Zaległości








Miało być jutro...
Jutro niestety się przeciągnęło i w rezultacie czekaliście chyba ze dwa tygodnie :(
Na pocieszenie powiem Wam, że jak jeszcze na bieżąco jestem ze sprawami domowo- dziecięcymi, to swoje osobiste- na przykład czytanie, odkładam na coraz dłuższe chwile.
Czasem wydaje mi się, że w nieskończoność.
Rosną coraz bardziej moje zaległości książkowe. Stosy książek piętrzą się i zaczynają zalegać w kątach.
Bardzo smutny to widok.
Jedną książkę potrafię czytać tak długo, że jeszcze nigdy mi się tak nie zdarzało.

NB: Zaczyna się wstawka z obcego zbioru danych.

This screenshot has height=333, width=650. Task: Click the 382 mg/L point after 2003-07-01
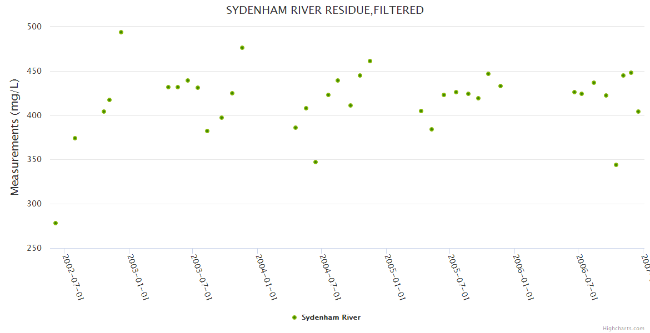[207, 131]
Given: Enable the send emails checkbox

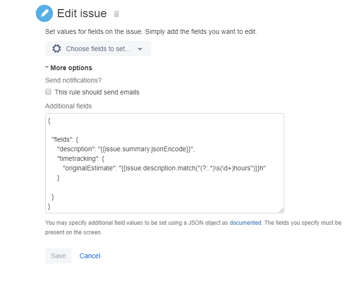Looking at the screenshot, I should pos(48,92).
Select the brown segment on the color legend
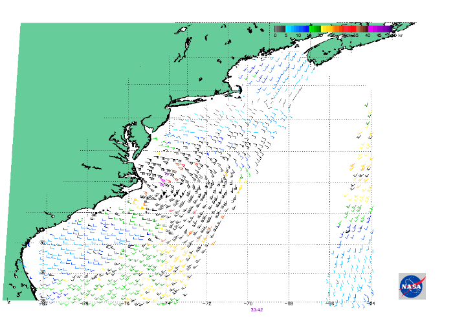This screenshot has height=317, width=453. [x=364, y=28]
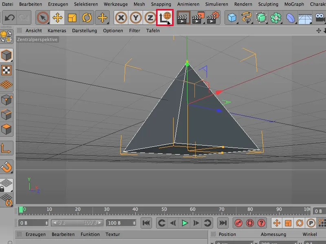Open the Kameras viewport menu
The image size is (326, 244).
click(x=57, y=31)
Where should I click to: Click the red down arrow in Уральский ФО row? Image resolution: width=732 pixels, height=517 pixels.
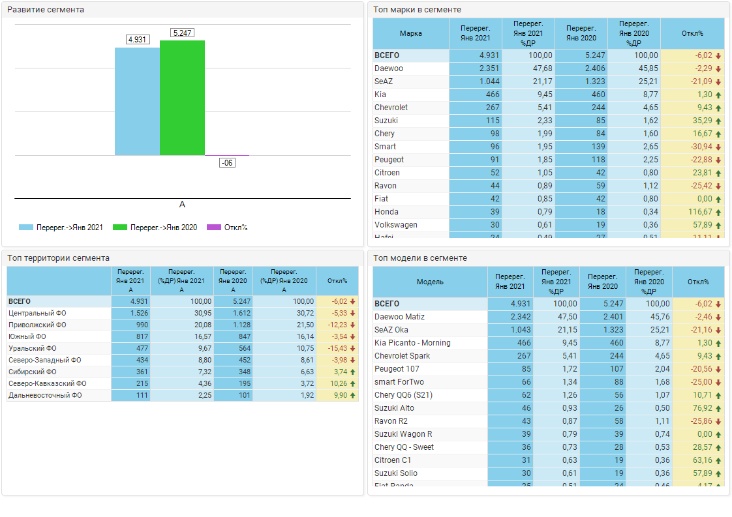(x=352, y=348)
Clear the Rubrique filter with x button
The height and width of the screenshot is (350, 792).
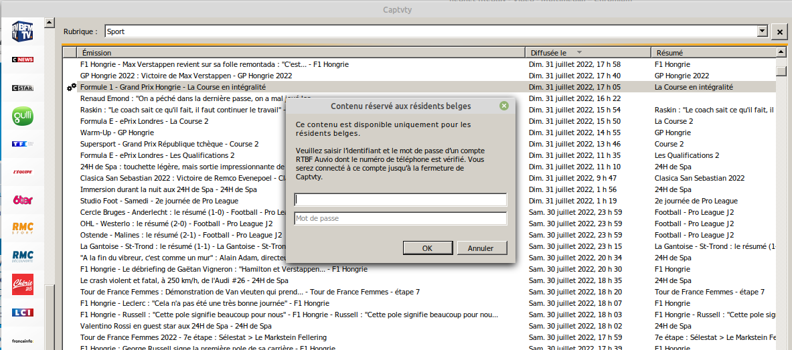[779, 32]
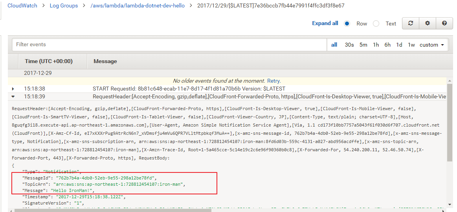Open the custom time range dropdown
457x212 pixels.
432,45
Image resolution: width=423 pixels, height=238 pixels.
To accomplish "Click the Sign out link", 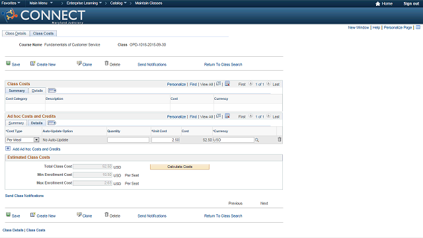I will point(411,3).
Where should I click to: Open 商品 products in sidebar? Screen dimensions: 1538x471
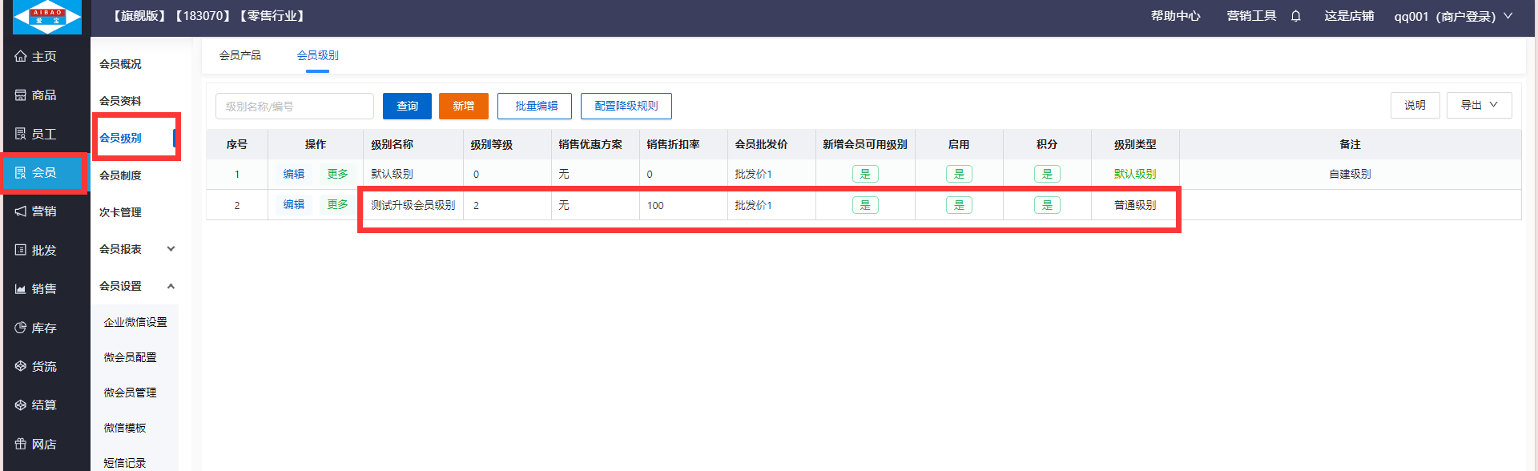[x=36, y=95]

No i naiwnie wierzę, że to przejściowe, że to się kiedyś skończy, że jeszcze się naczytam.
Coraz częściej kupuję książki z myślą, że przeczytam je później- taki projekt emerytura
:)
Tak wiem, wiem, to śmieszne, ale niestety prawdziwe.
Jeśli miałabym powiedzieć czego najbardziej brakuje mi w macierzyństwie oprócz chodzenia na randki z mężem, to właśnie czytania.
I snu.

:)

Miłego popołudnia.
Alicja

Ps No i najważniejsze- twórczy bałagan podczas robienia biblioteczki. Patrz wyżej. 
:)
Okazało się, ku mojej rozpaczy, że w stosach na podłodze mieści się więcej książek niż na półkach, i że stary system wcale nie był taki zły.